The healthcare sector of the U.S. economy is extraordinarily dynamic and complex, providing constant challenges for policymakers and regulators working to improve healthcare markets. However, recent research and policies suggest the greatest challenges for policymakers might be their misunderstanding of economic fundamentals.
Earlier this year, the Annals of Internal Medicine journal published a paper which found the prices increased for nearly 100 drugs while they were in a shortage between 2015 and 2016. The paper also notes these “price hikes” (price increases) were less severe in markets with comparatively more competitors (defined as more than three drug providers).
Although the authors consider these findings “mysterious,” they confidently offered policy recommendations to correct “the imbalance between supply and demand.” As they stated in their conclusion, “If manufacturers are observed using shortages to increase prices, public payers could set payment caps for drugs under storage and limit price increases.”
The situation described above, and the folly of its policy prescription, are no mysteries for anyone who understands basic economics.
A shortage occurs when there are too few goods available to satisfy too many consumers. Shortages dissipate when prices increase, motivating more production and less consumption. Competition among producers is an indispensable component of this process, working to provide more (and often better) goods to consumers.
Economic principles also teach us that “payment caps,” more commonly called price controls, do not resolve shortages. Instead, by keeping prices from rising, price controls remove the incentive for competing producers to supply more goods and for consumers to buy less.
For credible scholars to display such a blatant misunderstanding of economic principles is dumbfounding. And for such mistakes to be published in a peer-reviewed journal deemed “the most cited general internal medicine journal and one of the most influential journals in the world” is especially troublesome.
Unfortunately, misunderstandings of elementary economics also pervade contemporary health policymaking. EpiPens, which provide potentially life-saving treatment for patients with severe allergies, have been in a severe shortage in the United States since April. When children returned to school recently, parents struggled to send them back with much-needed emergency medicine, and pharmacies faced long backorders while trying to provide them.
In response, the Food and Drug Administration issued a statement asking pharmacies to extend expiry dates for EpiPens by four months. While this might lengthen periods between prescription refills, it will not lead to more EpiPens and does not address the primary cause of the shortage.
That cause is a lack of competition stemming from overregulation.
From 2011 to 2016, EpiPen’s manufacturer received three patents, granting it extended monopolist status and preventing competition from entering the market. Over roughly the same period, EpiPen prices increased about 500 percent.
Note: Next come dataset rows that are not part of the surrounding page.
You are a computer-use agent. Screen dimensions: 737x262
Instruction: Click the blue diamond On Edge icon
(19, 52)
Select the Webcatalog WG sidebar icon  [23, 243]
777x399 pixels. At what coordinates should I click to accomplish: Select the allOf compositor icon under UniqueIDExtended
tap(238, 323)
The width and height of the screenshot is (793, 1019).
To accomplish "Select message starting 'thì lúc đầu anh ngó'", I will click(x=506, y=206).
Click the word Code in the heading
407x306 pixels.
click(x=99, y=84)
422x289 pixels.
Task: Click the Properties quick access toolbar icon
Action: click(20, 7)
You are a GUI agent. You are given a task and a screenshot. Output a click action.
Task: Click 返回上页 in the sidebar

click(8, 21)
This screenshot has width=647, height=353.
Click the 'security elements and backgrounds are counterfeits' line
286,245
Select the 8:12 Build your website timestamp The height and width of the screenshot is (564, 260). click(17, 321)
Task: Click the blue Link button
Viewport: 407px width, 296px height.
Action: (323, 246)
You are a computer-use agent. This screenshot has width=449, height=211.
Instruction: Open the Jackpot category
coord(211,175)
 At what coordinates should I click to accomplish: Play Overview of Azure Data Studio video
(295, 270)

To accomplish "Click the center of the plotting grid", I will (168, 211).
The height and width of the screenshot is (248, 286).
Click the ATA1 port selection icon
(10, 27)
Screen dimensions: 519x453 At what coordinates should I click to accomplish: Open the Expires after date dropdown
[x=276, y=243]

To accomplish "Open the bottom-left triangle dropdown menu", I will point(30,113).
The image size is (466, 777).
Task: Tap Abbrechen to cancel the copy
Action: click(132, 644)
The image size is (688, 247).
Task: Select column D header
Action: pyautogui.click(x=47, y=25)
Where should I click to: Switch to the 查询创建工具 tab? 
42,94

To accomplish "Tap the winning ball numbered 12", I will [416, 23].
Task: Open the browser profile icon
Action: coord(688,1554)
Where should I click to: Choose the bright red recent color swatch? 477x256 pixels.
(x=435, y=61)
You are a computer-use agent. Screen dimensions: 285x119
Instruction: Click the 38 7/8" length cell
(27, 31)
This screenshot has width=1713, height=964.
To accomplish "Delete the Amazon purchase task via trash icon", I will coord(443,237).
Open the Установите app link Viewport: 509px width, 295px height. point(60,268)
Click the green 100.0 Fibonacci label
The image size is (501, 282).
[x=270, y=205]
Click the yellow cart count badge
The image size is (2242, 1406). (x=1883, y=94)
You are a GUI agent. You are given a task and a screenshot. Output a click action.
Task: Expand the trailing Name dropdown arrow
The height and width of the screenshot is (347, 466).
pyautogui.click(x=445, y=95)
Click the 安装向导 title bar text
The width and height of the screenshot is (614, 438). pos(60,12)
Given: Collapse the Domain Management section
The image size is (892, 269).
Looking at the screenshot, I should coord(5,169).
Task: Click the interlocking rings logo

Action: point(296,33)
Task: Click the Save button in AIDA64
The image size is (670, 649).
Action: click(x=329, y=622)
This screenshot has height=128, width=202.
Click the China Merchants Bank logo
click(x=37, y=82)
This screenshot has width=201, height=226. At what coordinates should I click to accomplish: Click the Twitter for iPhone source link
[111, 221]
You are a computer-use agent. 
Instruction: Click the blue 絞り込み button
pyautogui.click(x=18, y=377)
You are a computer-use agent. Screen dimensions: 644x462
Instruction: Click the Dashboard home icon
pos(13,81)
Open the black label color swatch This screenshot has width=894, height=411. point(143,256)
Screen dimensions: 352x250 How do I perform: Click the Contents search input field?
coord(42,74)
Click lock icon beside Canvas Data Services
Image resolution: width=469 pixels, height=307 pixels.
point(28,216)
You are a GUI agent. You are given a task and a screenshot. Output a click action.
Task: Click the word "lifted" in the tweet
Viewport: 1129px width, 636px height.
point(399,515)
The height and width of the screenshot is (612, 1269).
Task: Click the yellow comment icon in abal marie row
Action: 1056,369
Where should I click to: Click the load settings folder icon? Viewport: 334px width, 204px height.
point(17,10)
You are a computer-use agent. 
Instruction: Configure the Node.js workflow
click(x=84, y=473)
However, without competition stepping in to increase production, shortages persist.
Thankfully, around the same time, the FDA also approved a generic version of EpiPen. Introducing a generic competitor will increase EpiPen’s availability and reduce the shortage. However, the lack of competition and the current shortage are due to the FDA’s previous regulations. Most importantly, the consequences of these regulations are entirely predictable with only a minimal understanding of economics.
Determining effective health policy is incredibly difficult, and elementary mistakes cause widespread damage. However, understanding the origins of shortages, the role of competition in the market, and how prices guide resources to socially desirable uses to allocate resources are the backbone of doing any policy work. Recent events indicate an urgent need for researchers and policymakers to relearn the basics.